There are many people with commitment issues that don’t know what they have is commitment issues.
You’re so used to the functionality and structure of your life that if someone shows up and wants to include you in their plans you automatically choose flight.
“Why can it just remain as is”
“Why do we have to now start making such big plans”

The feeling of overwhelm & stress starts to creep in.

It happens even if you’re genuinely into this person & want to be with them.
People tend to think oh once there is that,all of this vanishes.
If it doesn’t vanish then you don’t really like me or want me in your life.
This is not true.

I can want you and still have commitment issues.
The effects of my commitment issues can be very loud even if I want you.

The idea of Omg we’re official can give cardiac arrest.
Commitment issues and being afraid of my life changing so much literally plays out like this.

I’m so comfortable that even a slight tipping of the balance would send me into flight mode.

I’ll begin to come up with reasons why you’re not a good match and why it’s pointless.
Even if my whole brain and chest is smitten by you.

Add this to people who genuinely like being alone and the silence of their company, it’s hard.

On any given day I’ll pick my aloneness than u sharing my space.

Like it’s so bad that even regular platonic visits are stressful.
I have to mentally prepare for it.
I’m not one of those people you can call and go I’m on my way to your house without prior notice.

I’ll automatically be out of my house even if I’m not.

I recognize how hard it can be for my friends sometimes.
But they understand me.
They understand that it doesn’t mean I don’t love them or want them around.

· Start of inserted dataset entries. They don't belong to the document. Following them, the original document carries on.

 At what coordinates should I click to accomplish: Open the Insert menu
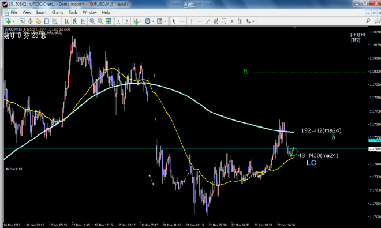(42, 12)
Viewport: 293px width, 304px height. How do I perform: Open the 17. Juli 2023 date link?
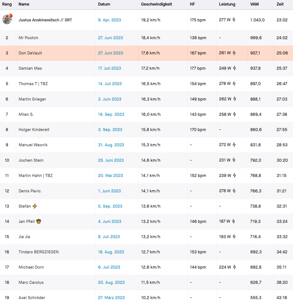[109, 68]
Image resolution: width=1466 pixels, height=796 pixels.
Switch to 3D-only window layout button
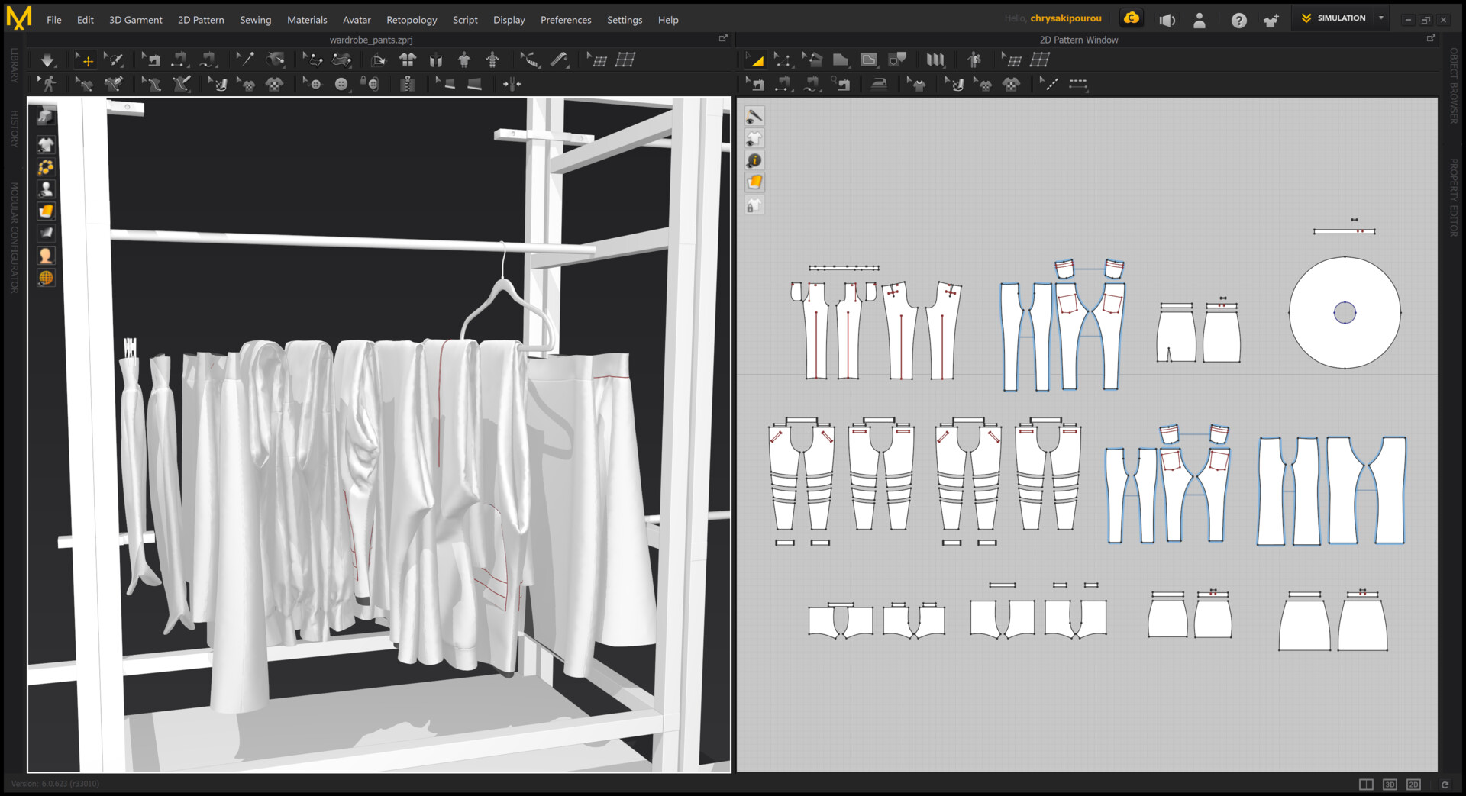[x=1390, y=785]
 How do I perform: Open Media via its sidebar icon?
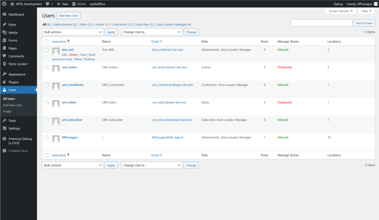(4, 33)
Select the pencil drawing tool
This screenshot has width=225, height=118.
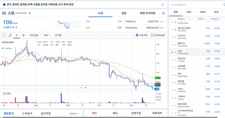(x=10, y=35)
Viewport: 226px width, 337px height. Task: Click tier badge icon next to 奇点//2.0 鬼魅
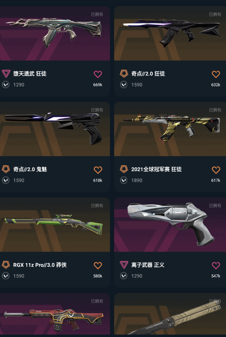[x=6, y=169]
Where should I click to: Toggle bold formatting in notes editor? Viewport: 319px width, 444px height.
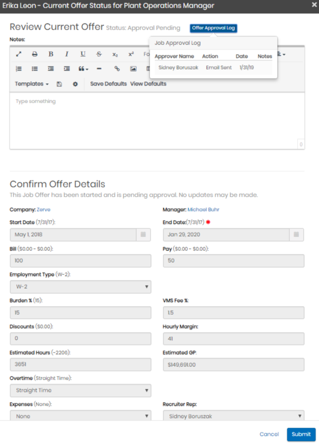(51, 54)
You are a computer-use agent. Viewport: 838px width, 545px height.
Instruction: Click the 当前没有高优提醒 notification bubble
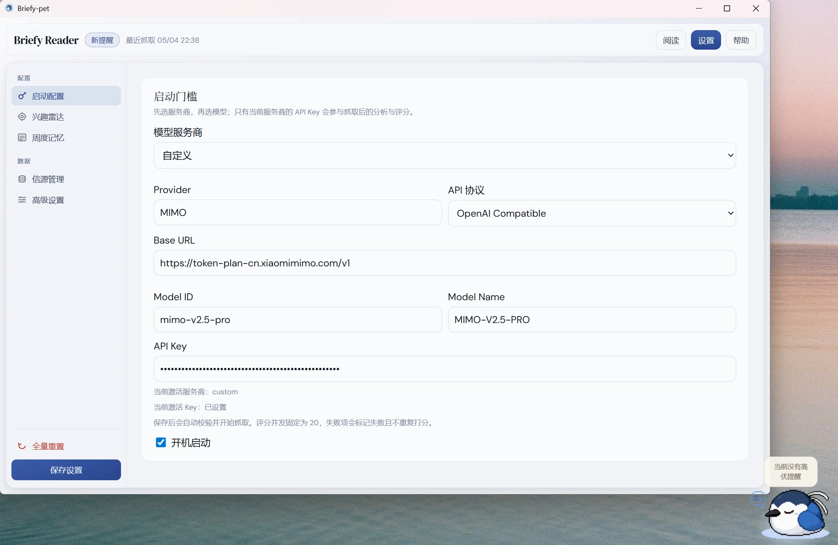click(x=790, y=471)
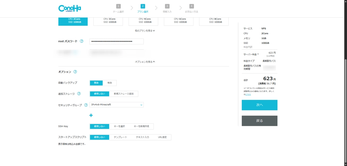Select SSH Key キーを新規作成 option
The height and width of the screenshot is (166, 347).
click(x=141, y=126)
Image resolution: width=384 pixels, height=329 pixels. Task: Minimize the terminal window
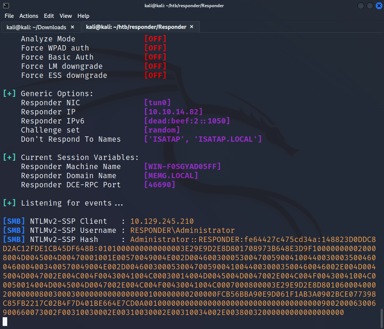[x=360, y=6]
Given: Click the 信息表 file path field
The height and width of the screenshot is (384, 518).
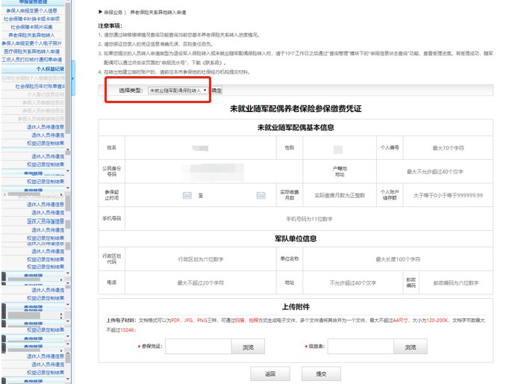Looking at the screenshot, I should [x=358, y=347].
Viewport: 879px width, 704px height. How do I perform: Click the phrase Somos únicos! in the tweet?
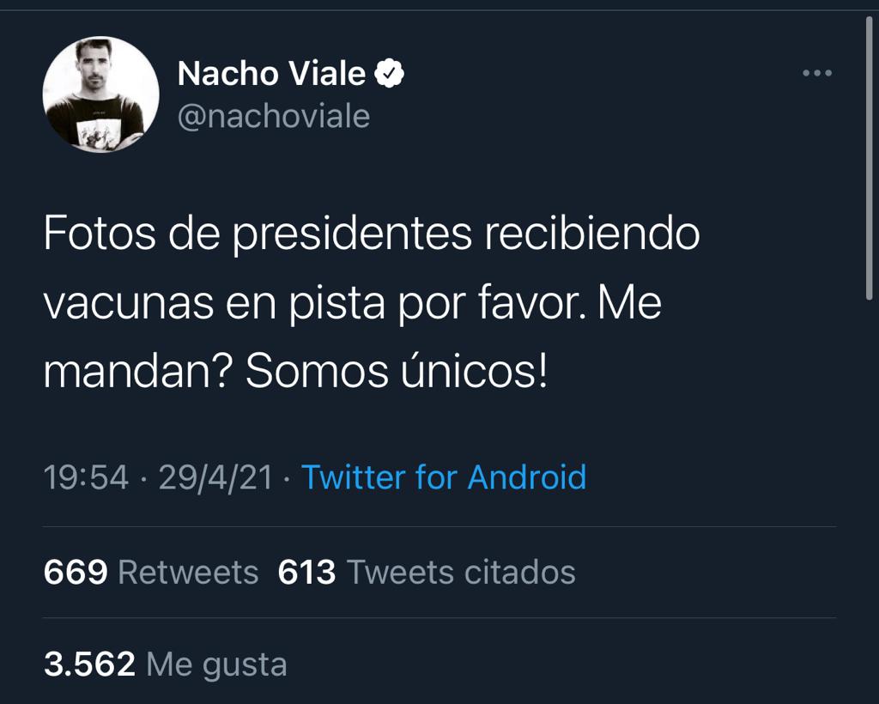pyautogui.click(x=396, y=372)
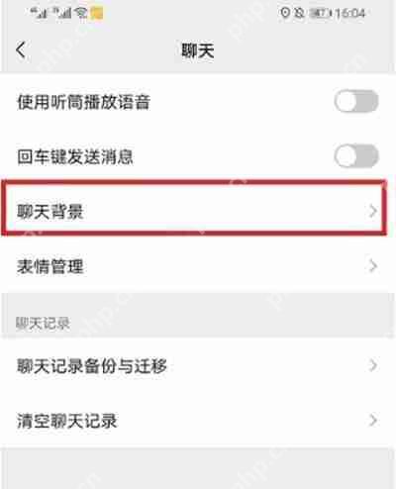Tap the muted alarm status icon
This screenshot has width=396, height=489.
[x=299, y=13]
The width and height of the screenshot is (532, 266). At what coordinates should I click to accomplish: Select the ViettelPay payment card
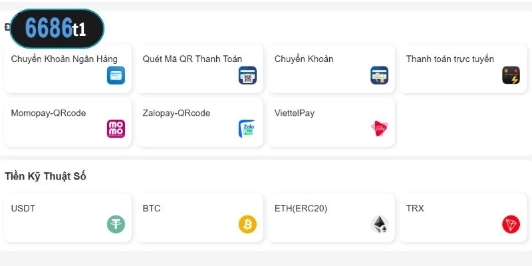tap(331, 122)
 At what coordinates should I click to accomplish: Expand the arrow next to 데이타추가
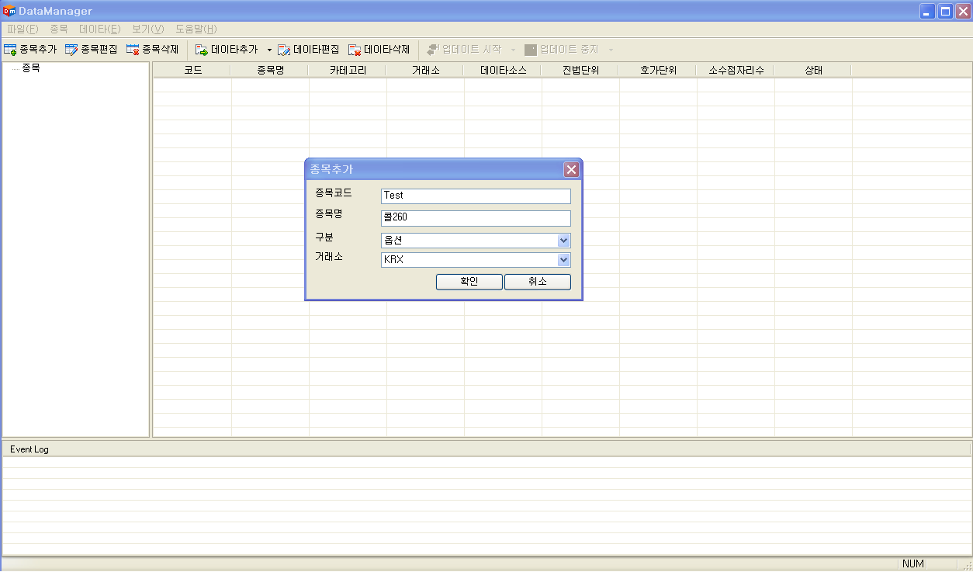269,50
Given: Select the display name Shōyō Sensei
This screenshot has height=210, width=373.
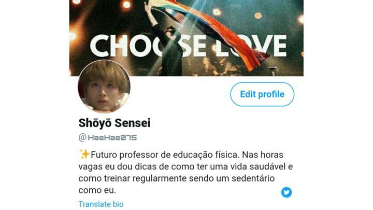Looking at the screenshot, I should pos(114,123).
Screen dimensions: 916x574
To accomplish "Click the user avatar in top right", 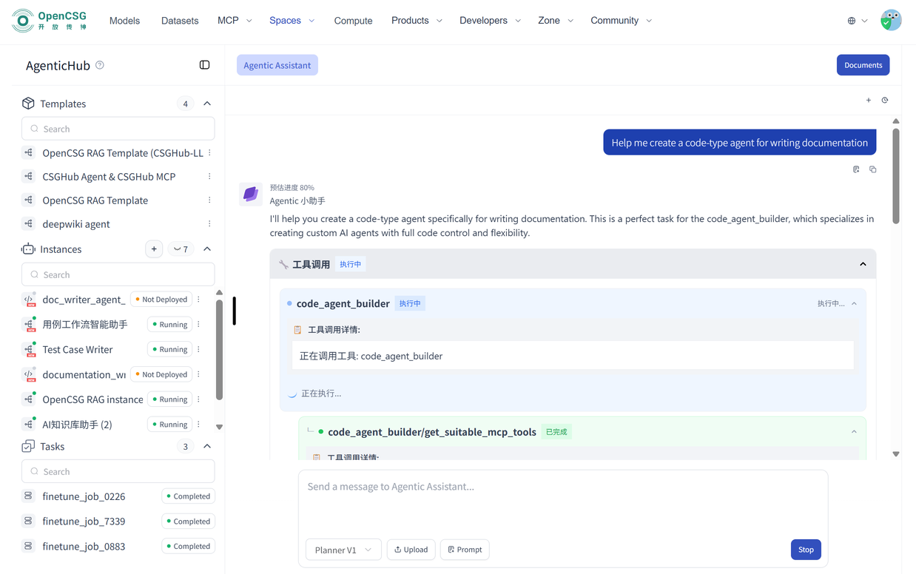I will (891, 21).
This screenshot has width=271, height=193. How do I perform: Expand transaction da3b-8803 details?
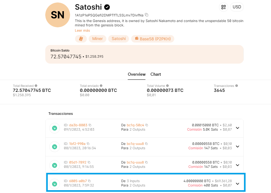[238, 128]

They just know that I’m better with being told ahead of time so they do it because then my mind is ready.
Even sit in silence with me.

Now imagine having a partner who never understands this thing.
A partner who constantly feels we need to be talking all the time when we’re in the same space, a partner who wants to be in my space 24/7 from the jump.
Instead of ease into it.

It might be cute for some people and that’s ok.
But for some people it’s not, it’s exhausting.
For people who have commitment issues, being afraid of change & bask in their aloneness, it’s important that you come willing to understand, to make room for them to slowly ease into it.

You have to learn that it’s not everybody that the gra gra, now now thing works for.
If you do not have the patience to give people like these please don’t bother because e go need patience and the willingness to understand.

@_Tochidike always says my partner will need to be very understanding because it’s very easy to misunderstand me if you’re in a hurry.
People like these can go hours in silence chewing popcorn.
Nothing is wrong.

For me one of the biggest things is if I enjoy sitting in silence with you than I do alone.
It’s a huge thing.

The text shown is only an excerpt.